* begin RECORDS FOR THE EXERCISE *

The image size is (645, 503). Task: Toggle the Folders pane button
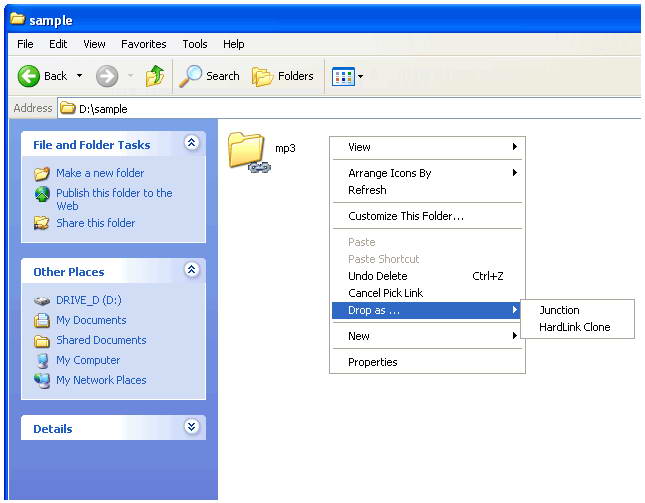coord(283,76)
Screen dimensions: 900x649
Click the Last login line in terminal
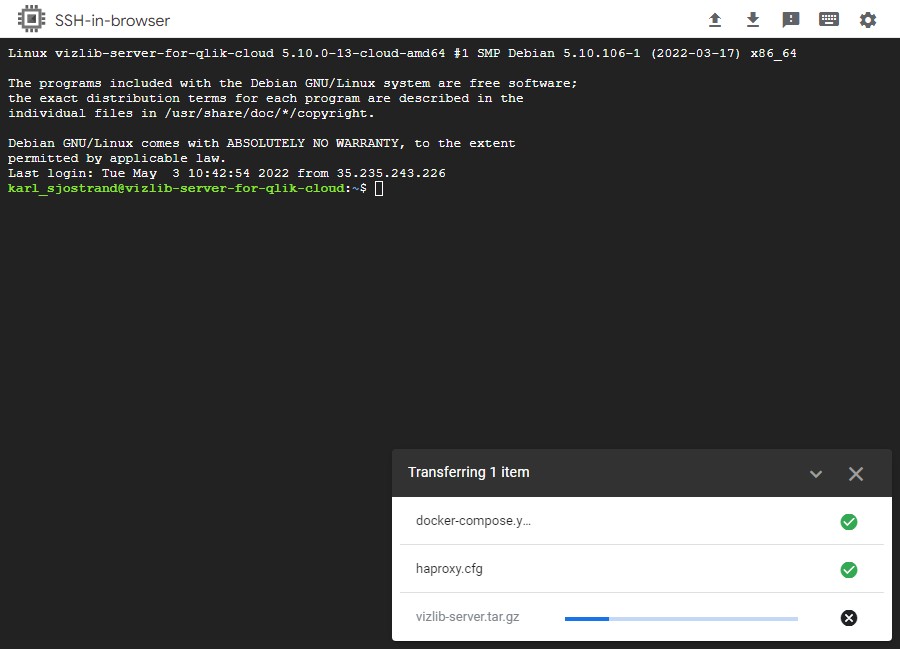tap(227, 173)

* end RECORDS FOR THE EXERCISE *

- WHAT IS REQUIRED: Which lines of the data above contain the string "Task"? Report each of them in full, counting a match only when the case is the same.

- SOLUTION BELOW:
The image size is (645, 503). Task: Toggle the Folders pane button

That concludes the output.